Potential Share Price Impact:
- The introduction of a new preferred stock class with conversion features and liquidation preferences is a significant change in the capital structure that investors should monitor closely.
- Shareholders should be aware of potential dilution and conversion risks, especially if the company’s financial performance or stock price fluctuates.
- The requirement for shareholder approval under Nasdaq rules creates a potential future event that may affect share price, depending on the outcome.
- Any corporate action, such as a merger or asset sale, will now have to account for Series D holders’ preferential rights, possibly impacting deal economics for common shareholders.

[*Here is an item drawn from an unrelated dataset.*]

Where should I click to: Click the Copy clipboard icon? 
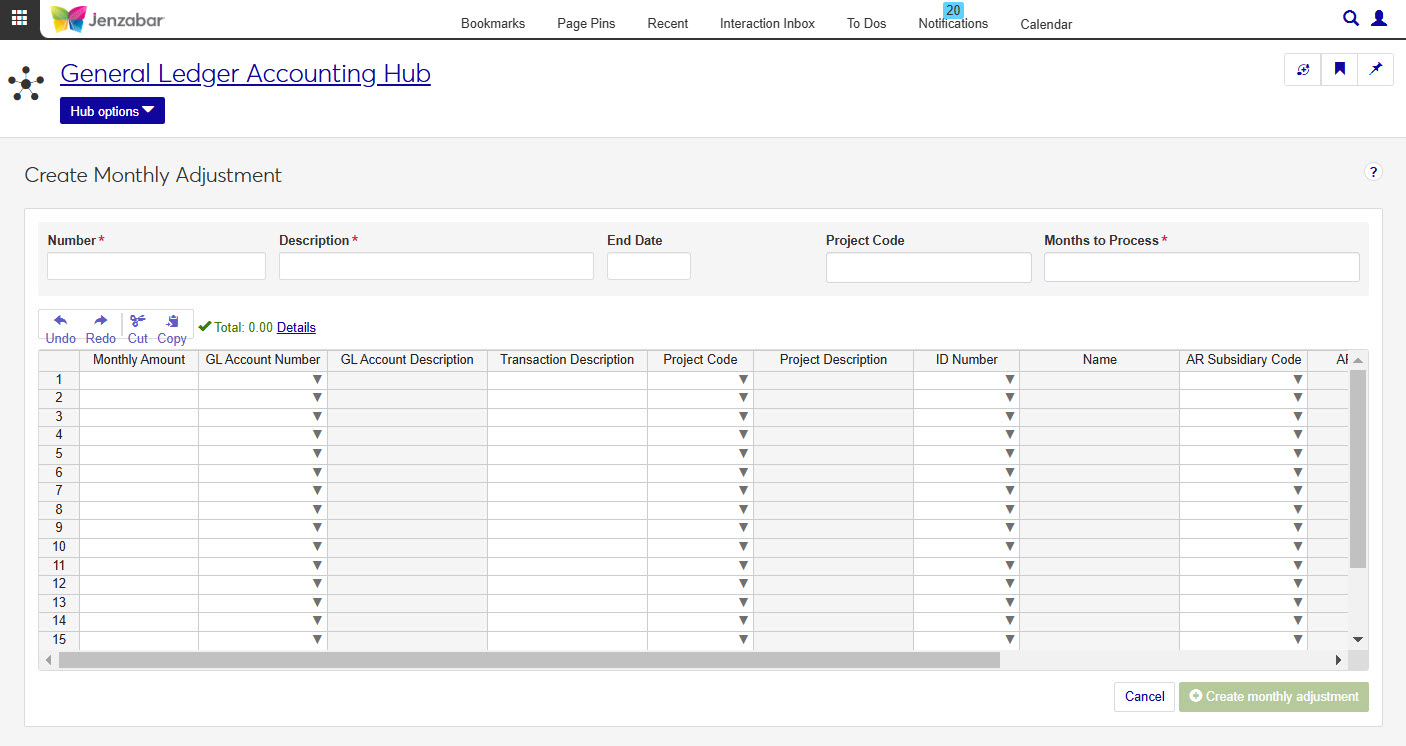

- Failure to obtain Nasdaq-required shareholder approval for conversion by May 1, 2027 could affect the company’s ability to access capital, and may be viewed negatively by the market.
Other Noteworthy Details:
- The certificate of designation is detailed and contains robust adjustment provisions, ensuring Series D holders are protected against adverse changes, dilution, and corporate restructuring.
- The company is not offering the Series D Preferred Stock to the public, and the 8-K specifically notes that this filing does not constitute an offer or solicitation to buy or sell securities.
- There is no established trading market for Series D Preferred Stock, and it will not be listed, impacting liquidity and valuation.
- Financial statements and the certificate of designation are included as exhibits, indicating transparency but also underscoring the complexity of the new securities.
Conclusion:
Interactive Strength, Inc.’s creation and designation of Series D Convertible Preferred Stock is a significant development that alters the capital structure, introduces new rights and protections for preferred shareholders, and creates future corporate governance and shareholder approval requirements. Investors should closely monitor these changes, as they may impact dilution, liquidation preferences, conversion mechanics, and overall shareholder value. The requirement for Nasdaq shareholder approval is especially important, as it may be a catalyst for future price movements and investor actions.
Disclaimer: This article is for informational purposes only and does not constitute investment advice. Investors should consult official filings and seek professional advice before making any investment decisions regarding Interactive Strength, Inc. The creation of new preferred stock classes may materially affect the value and rights of existing shares. The information herein is based on public SEC filings and may be subject to change.